Hong Kong IPOs Rally 40%, More Firms Investing in City Despite Protests Over Extradition Bill

Roughly 70 firms were publicly listed on the Hong Kong stock exchange, financial consultancy KPMG revealed, up 40 percent from last year and the highest in five years.
Sputnik

Analysts believe that loosening listing rules for biotech companies has helped boost Hong Kong stocks by allowing startups to list their shares before posting revenues, a report from KPMG China revealed.

KPMG China manager in Hong Kong, Hoshiyuki Takahashi, said that Hong Kong aimed to “increase innovative companies that float on their market”, as well as strengthening the city-state's position as a finance hub compared to powerhouses such as Shenzhen or the US.

"With this deregulation toward biotech firms, Hong Kong wants to attract companies with more technical prowess," Mr Takahashi said.

E-commerce giant Alibaba Group Holding will launch a secondary listing in Hong Kong to encourage other companies to join the SAR's stock market.

Hong Kong should also remain a key IPO market in the second half of 2019, analysts say, with Ernst & Young forecasting a stable market as China implements shares from mainland companies listed in Hong Kong open to purchase from any nation, known as ‘H shares’, adding that doing so would be “conductive to attracting mainland enterprises to go public in Hong Kong”.

The news comes despite Beijing introducing a bill allowing the extradition of suspects from Hong Kong to mainland China, with millions protesting the proposed law. But analysts stated that this has not affected Hong Kong’s markets and the US trade war against China has made little impact on business in the city.

"The effect of the intensified relationship between Washington and Beijing also has yet to cause any major blows," KPMG Asia’s listing advisory group director in Hong Kong, Toshihiro Kawamura, said, adding that potential companies seeking Hong Kong IPOs “remains high, at around 190”.

Mainland China has also launched its technology innovation board, rivalling the US Nasdaq exchange, to boost its appeal to mainland companies and help domestic tech firms with investments amid growing trade rivalries with the US over technology.

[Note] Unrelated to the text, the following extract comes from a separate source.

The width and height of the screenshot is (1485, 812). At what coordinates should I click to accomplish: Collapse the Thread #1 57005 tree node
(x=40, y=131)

Protests have rocked Hong Kong as the city suspended the extradition bill indefinitely and Hong Kong CEO Carrie Lam issued a public apology, but protestors are demanding a full withdrawal of the amendments and attempted unsuccessfully to storm the city's parliament building at 11:20 GMT on Sunday.

China has restated that Hong Kong issues were a matter of China’s domestic policy and urged external forces not to interfere. Hong Kong is a special administrative region of China, which reunited with the mainland in 1997 via Beijing’s “one country, two systems” principle, allowing the city to operate autonomously from the rest of China.